José Jiménez Lozano
Las asperezas de cada día
Lo que se llamaba en los monasterios la «lectio divina», al acabar el día, tenía una especial razón además de su específico significado religioso, y ésta era la de limar las excrecencias, ungir las llagas o rozaduras del diario vivir, cepillar un poco el polvo de la mundanidad de cada día, y asomar, a quien esa lectura hacía, al mundo de la armonía, la paz, y la luz espirituales. Pero es que no era para otra cosa la lectura de un libro hasta hace poco tiempo: nos recomponía de algún modo por dentro, nos asomaba a la belleza y a la misericordia, a la alegría, a la inteligencia y a la admiración. Y también la conversación cumplía una función parecida, porque era por nada y para nada, y porque sí. Estar con otros. ¿Acabó todo esto para siempre?
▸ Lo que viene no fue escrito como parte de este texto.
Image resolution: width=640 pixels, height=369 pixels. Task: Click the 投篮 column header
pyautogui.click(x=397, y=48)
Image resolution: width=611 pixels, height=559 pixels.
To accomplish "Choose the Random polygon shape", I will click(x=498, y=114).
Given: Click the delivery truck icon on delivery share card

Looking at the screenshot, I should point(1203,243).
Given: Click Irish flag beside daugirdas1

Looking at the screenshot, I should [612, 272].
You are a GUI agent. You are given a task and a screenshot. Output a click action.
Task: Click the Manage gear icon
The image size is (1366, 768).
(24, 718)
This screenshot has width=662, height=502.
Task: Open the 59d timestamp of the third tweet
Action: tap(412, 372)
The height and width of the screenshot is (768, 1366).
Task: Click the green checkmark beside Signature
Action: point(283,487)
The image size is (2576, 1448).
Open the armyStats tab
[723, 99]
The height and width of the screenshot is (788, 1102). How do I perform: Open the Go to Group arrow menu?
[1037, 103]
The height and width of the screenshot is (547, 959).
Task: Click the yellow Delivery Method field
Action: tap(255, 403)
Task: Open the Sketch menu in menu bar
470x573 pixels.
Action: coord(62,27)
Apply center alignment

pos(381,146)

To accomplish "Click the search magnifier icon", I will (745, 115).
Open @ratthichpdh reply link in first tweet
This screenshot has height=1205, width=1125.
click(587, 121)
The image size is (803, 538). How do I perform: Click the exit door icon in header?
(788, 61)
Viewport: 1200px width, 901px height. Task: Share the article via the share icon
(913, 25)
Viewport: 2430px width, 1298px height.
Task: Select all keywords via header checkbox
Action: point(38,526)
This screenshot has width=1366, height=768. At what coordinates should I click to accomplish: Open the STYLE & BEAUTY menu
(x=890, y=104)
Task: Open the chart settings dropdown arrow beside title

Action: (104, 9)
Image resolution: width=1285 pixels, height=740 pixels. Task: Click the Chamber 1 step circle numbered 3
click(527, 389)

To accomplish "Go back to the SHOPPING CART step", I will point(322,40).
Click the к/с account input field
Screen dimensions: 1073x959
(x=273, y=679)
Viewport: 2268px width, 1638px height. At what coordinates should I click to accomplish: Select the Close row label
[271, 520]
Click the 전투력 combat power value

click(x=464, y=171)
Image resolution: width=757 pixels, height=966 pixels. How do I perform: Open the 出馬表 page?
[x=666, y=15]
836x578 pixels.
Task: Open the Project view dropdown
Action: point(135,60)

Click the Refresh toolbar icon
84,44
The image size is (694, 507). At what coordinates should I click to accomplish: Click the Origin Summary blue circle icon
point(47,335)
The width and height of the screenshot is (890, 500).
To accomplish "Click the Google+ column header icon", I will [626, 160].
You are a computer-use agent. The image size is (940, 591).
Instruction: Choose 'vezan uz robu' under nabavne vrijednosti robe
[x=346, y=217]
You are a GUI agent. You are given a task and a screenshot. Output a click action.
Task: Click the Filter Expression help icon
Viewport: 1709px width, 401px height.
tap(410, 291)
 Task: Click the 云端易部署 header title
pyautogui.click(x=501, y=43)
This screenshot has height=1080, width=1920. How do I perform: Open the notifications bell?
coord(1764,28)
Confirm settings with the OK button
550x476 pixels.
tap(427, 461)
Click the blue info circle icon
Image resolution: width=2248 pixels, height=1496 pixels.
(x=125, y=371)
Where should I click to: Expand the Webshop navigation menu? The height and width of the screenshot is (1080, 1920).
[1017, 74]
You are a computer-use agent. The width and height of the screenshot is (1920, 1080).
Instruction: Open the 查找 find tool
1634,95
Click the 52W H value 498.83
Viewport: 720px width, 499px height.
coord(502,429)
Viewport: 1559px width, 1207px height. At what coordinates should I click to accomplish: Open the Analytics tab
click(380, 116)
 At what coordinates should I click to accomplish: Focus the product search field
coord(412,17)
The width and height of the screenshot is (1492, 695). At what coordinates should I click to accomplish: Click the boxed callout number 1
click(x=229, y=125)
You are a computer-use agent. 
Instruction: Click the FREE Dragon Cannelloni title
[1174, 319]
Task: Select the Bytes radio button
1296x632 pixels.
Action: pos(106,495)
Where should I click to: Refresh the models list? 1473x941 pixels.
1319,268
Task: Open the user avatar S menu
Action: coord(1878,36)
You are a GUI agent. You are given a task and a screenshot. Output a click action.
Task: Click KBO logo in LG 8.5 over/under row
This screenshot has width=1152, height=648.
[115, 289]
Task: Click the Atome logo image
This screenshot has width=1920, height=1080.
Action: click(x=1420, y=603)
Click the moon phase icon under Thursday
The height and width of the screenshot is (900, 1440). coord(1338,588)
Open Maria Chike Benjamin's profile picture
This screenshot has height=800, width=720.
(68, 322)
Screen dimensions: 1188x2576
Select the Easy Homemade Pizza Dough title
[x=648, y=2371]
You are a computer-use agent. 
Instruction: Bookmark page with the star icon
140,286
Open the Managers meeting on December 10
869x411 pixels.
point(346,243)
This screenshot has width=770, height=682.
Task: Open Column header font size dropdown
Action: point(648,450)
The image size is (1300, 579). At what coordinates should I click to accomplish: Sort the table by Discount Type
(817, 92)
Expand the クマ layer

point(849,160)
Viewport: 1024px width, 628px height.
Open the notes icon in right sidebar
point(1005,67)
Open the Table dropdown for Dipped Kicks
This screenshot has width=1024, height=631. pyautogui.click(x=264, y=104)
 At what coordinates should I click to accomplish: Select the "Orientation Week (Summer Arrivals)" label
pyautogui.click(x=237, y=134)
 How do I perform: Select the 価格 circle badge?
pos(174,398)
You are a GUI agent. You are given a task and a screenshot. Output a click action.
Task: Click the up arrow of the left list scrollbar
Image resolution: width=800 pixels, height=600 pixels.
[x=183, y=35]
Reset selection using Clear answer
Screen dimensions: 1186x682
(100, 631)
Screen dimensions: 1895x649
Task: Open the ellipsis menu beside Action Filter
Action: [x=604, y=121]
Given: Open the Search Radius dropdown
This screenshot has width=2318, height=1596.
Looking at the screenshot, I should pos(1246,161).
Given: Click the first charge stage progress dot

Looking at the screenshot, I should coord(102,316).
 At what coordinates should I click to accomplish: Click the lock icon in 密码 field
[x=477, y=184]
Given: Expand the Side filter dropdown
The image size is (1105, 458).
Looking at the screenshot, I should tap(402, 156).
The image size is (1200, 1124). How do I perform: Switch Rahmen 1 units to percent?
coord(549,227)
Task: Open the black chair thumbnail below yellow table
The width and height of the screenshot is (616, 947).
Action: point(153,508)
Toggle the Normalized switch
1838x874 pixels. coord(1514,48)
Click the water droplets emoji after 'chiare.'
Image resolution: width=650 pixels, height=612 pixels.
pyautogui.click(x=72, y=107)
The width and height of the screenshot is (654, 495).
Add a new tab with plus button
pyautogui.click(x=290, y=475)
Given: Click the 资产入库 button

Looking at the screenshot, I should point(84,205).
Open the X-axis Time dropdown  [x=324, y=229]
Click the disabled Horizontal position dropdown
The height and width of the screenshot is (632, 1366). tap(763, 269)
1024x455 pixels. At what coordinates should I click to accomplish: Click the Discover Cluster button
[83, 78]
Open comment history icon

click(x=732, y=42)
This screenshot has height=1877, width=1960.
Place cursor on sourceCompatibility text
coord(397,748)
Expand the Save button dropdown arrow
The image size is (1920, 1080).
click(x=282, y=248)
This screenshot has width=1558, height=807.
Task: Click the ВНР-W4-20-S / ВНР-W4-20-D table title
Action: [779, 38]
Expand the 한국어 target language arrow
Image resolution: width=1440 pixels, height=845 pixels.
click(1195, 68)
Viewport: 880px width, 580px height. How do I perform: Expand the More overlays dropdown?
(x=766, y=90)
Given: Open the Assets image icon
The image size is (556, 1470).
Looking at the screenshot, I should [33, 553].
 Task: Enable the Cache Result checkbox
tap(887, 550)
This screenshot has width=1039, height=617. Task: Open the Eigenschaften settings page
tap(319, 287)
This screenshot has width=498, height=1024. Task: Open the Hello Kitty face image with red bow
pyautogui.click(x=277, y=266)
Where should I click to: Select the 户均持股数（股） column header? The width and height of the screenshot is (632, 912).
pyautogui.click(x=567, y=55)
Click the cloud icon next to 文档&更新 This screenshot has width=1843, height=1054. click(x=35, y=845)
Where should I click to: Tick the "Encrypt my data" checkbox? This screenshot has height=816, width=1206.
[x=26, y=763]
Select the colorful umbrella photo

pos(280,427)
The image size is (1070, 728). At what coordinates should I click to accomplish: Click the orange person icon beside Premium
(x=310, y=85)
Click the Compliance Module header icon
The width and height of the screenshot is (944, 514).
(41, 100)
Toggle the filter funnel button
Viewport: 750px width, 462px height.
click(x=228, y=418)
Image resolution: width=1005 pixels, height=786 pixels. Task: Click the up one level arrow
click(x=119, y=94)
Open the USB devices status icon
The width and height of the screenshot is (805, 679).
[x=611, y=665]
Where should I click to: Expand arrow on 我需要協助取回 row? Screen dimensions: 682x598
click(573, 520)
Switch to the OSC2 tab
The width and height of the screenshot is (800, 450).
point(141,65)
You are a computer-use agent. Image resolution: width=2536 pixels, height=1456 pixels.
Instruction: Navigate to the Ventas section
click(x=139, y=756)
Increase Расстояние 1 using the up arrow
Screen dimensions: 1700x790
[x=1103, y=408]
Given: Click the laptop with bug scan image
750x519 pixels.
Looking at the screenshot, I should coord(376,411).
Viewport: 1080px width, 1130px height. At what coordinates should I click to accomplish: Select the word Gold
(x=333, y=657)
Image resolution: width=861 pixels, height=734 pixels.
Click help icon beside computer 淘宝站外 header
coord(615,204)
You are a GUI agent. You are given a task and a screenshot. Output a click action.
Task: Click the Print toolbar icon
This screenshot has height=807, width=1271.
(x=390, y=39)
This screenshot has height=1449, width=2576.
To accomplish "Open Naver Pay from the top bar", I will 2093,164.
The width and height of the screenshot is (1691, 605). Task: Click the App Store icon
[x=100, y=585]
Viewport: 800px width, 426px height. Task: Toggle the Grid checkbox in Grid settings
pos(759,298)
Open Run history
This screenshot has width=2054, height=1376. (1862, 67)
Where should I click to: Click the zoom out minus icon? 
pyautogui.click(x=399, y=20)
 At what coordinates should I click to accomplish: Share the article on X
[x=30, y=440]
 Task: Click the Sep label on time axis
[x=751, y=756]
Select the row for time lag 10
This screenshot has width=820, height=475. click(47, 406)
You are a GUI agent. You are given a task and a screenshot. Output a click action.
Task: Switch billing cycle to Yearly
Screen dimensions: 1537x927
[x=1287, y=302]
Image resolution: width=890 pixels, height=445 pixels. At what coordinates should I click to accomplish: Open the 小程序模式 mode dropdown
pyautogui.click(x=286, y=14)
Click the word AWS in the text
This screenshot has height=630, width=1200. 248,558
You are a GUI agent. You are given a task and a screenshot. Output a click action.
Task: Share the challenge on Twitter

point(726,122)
Tienen todo el aspecto de ser así las cosas, pero ambas realidades la lectura y la conversación, reparadoras de humanidad, proseguirán ahí, semiclandestinas quizás, como signos de supervivencia del pasado, presencia de lo anormal y lo extraño. O quizás desaparezcan ¿Acaso sabemos ya hoy lo que es el buen gusto y la cortesía?
Posiblemente ya no lo sepamos, hemos absorbido demasiadas cantidades de vulgaridad y encanallamiento, y ya tenemos sobre nosotros las famosas siete pieles de búfalo, de las que habla Maestro Eckhart, que nos hacen insensibles a todo aquello que durante siglos se ha necesitado para vivir y se ha buscado en la lectura y la conversación.
Hace ya un buen trecho de tiempo que se las ha robado a las personas el alma de su almario, y se las obliga a pensar y vivir pendientes únicamente de los estereotipos sociales y de la vida política, o se las enfrente constantemente al mundo del crimen. Y, así, por ejemplo, en una televisión, en la parte dedicada a reflejar la espontaneidad de los oyentes, hemos llegado a ver escrito a propósito de los jóvenes asesinos de una muchacha el lugar de cuyo cadáver se han negado a revelar, que a estos delincuentes había que haberles arrancado las uñas, una por una. ¿Cómo es posible desear algo así, y que esta abomimación se exhiba en público en un cartel, televisivo o no?
Pues es posible, porque todo nuestro respeto a la persona no existe y es, como mucho, retórico y un legalismo tan débil como el de la ley de caza. El hombre ya no tiene una personalidad sagrada, inviolable física y psíquicamente, ya no le tenemos el respeto que se tiene a lo sagrado, y, por lo que se ve, en plena indignación se puede insinuar que se saquen las uñas a un ser humano con unos alicates.
¿Qué puede protegernos ya, entonces, incluso contra los pensamientos criminales como los de la tortura aunque sea a un delincuente? Nada puede ya protegernos; todo lo más que es posible hacer es algo así como una ley protectora de animales primates superiores, o de violencia de género, que son leyes como la ley de caza, como digo, que sólo funciona si los gendarmes nos sorprenden. Y, por lo demás, esas mismas leyes se han tornado sumamente indulgentes, porque, en último término el bien y el mal no existen, son puras convenciones o consensos de las asambleas.
Esto de sacar las uñas a un delincuente es al fin y al cabo el fruto de un buenismo que nos preside desde hace bastante tiempo y hace coexistir perfectamente la lenidad con la crueldad. Pero no podemos vivir sin ver cumplida la justicia o con alguna sombra y mención de tortura. Hasta hace algunos años, en las cárceles españolas había una leyenda ejemplar: «Odia el delito, y compadece al delincuente» y lo peor no está en que esa leyenda no esté ya ahí, sino que lo que se nos ofrece cada día es un necio y peligroso buenismo que no odia el delito ni la pura imaginación de una tortura, sino que propicia y agiganta elementales emociones, y puede pervertirnos totalmente.